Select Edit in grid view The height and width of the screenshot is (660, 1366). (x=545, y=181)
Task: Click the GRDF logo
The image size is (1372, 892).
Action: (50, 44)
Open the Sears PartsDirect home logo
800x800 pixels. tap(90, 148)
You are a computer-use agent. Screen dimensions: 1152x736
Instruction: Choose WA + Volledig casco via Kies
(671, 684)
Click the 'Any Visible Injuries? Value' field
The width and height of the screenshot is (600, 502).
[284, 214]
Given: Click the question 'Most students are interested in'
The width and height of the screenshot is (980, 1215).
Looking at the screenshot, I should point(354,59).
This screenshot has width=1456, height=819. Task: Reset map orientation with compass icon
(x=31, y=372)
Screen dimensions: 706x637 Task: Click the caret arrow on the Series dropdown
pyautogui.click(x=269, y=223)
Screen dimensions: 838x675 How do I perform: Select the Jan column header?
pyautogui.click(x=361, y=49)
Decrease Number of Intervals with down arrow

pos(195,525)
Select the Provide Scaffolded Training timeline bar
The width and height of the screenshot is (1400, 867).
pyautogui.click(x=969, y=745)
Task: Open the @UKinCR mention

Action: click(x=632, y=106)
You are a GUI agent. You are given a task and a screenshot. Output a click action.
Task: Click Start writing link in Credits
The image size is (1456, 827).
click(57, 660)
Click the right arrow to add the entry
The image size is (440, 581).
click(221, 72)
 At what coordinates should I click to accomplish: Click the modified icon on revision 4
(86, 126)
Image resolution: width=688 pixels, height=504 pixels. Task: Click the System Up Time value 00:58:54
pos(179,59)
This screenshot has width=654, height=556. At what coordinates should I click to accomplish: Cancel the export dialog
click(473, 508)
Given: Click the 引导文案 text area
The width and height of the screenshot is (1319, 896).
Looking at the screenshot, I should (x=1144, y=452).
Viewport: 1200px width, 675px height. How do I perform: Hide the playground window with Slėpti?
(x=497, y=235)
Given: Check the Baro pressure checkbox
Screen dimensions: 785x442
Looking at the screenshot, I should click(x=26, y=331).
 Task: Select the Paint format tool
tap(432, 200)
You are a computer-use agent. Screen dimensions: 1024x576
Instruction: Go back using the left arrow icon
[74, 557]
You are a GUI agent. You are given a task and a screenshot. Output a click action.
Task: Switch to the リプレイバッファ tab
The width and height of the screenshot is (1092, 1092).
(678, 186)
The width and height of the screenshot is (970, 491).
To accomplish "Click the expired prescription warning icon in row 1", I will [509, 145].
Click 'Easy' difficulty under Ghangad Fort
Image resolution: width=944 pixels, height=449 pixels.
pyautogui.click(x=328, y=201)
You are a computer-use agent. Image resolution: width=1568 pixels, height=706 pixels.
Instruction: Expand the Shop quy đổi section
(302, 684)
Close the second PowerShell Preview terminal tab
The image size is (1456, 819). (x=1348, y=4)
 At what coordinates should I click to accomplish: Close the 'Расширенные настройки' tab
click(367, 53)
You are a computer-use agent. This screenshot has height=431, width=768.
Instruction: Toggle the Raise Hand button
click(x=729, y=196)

☆ ☆ ☆ ☆

• Your objective:
Could you rewrite the records from the line that has "Task: Select the Paint format tool" through the line that has "will [509, 145].", keeping every request line and adding 94 to each coordinate in the answers?

• Task result:
 Task: Select the Paint format tool
tap(526, 294)
You are a computer-use agent. Screen dimensions: 1024x576
Instruction: Go back using the left arrow icon
[168, 651]
You are a GUI agent. You are given a task and a screenshot. Output a click action.
Task: Switch to the リプレイバッファ tab
The width and height of the screenshot is (1092, 1092).
(772, 280)
The width and height of the screenshot is (970, 491).
To accomplish "Click the expired prescription warning icon in row 1", I will [603, 239].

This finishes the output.